Supplied records:
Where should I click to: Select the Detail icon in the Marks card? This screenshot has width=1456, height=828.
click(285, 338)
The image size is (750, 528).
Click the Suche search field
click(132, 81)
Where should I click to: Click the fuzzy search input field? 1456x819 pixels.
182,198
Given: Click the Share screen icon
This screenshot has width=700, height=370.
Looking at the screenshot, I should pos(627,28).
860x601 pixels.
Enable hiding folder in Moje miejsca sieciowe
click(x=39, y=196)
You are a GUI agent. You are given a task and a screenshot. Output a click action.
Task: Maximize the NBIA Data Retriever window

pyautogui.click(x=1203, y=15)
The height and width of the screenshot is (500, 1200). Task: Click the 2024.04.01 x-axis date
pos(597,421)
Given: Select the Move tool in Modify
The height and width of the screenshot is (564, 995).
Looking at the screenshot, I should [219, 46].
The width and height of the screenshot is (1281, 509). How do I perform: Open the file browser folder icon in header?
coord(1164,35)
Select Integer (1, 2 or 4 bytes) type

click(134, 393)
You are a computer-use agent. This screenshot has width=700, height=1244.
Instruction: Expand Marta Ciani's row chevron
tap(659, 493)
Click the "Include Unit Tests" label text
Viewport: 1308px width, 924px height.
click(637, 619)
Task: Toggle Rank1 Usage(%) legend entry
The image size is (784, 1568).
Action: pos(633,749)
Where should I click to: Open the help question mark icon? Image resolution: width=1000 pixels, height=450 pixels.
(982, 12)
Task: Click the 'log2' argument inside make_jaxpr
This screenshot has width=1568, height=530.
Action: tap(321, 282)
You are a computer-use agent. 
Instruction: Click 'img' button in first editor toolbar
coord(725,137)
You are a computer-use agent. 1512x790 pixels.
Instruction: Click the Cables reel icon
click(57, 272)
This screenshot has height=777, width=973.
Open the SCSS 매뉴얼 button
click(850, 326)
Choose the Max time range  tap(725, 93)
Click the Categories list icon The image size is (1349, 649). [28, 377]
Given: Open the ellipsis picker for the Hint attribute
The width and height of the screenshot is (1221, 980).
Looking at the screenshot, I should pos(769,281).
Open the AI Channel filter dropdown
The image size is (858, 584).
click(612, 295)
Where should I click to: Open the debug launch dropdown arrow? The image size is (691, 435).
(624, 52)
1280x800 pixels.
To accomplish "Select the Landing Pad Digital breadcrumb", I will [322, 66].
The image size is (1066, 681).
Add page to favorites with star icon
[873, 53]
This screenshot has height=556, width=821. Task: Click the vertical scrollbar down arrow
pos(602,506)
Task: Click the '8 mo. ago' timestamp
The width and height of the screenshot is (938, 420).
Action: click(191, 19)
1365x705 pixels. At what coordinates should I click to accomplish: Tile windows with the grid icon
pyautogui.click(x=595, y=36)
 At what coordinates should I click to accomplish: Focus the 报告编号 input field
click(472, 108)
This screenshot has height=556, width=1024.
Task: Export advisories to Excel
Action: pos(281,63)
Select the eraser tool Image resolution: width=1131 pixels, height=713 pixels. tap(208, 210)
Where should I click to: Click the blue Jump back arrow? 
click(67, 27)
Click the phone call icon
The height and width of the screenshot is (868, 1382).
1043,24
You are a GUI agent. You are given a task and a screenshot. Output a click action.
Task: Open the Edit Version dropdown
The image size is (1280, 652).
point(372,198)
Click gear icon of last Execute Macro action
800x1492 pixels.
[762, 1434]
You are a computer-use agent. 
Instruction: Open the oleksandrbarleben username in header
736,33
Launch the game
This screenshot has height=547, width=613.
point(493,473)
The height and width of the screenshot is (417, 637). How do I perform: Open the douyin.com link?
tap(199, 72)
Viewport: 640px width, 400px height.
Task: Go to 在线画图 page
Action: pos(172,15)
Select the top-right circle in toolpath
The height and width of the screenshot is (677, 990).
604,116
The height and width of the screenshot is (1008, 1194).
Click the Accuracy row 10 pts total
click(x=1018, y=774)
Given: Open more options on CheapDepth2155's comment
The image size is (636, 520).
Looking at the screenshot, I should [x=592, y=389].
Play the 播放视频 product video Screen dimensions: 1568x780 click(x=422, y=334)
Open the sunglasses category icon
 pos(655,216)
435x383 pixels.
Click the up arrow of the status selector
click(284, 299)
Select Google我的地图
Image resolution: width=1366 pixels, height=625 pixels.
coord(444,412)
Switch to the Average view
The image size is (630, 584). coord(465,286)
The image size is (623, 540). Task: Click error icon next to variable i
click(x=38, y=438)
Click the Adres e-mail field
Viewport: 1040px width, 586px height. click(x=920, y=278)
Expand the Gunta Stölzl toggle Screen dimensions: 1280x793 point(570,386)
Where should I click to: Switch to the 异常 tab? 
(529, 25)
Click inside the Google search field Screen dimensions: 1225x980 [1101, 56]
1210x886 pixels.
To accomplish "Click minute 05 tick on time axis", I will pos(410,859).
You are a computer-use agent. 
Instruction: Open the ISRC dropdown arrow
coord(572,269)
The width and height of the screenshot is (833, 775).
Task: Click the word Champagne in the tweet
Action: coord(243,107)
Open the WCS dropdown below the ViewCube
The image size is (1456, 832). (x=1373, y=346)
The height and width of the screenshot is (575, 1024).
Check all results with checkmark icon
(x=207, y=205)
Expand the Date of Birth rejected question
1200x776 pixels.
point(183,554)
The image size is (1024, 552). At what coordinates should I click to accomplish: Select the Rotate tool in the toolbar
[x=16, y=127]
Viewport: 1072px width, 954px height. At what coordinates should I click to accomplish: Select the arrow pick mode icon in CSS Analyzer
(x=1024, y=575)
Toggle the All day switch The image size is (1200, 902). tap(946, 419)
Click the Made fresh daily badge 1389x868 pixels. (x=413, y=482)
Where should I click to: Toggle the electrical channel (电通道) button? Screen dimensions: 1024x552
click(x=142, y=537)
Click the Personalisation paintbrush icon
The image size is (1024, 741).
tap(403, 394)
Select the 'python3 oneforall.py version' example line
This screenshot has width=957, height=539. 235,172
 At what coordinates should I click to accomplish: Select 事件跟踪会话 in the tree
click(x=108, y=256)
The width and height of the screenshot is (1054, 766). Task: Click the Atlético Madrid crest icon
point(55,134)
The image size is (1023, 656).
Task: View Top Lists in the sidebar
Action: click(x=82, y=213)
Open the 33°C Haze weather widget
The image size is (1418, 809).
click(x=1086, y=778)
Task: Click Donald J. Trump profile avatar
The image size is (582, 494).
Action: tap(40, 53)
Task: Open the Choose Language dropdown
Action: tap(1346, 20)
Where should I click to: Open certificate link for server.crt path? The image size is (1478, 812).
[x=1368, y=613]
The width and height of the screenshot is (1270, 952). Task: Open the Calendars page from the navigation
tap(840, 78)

Exercise prompt:
For each line above that includes "inside", copy the line.

Written response:
Task: Click the 'log2' argument inside make_jaxpr
Click inside the Google search field Screen dimensions: 1225x980 [1101, 56]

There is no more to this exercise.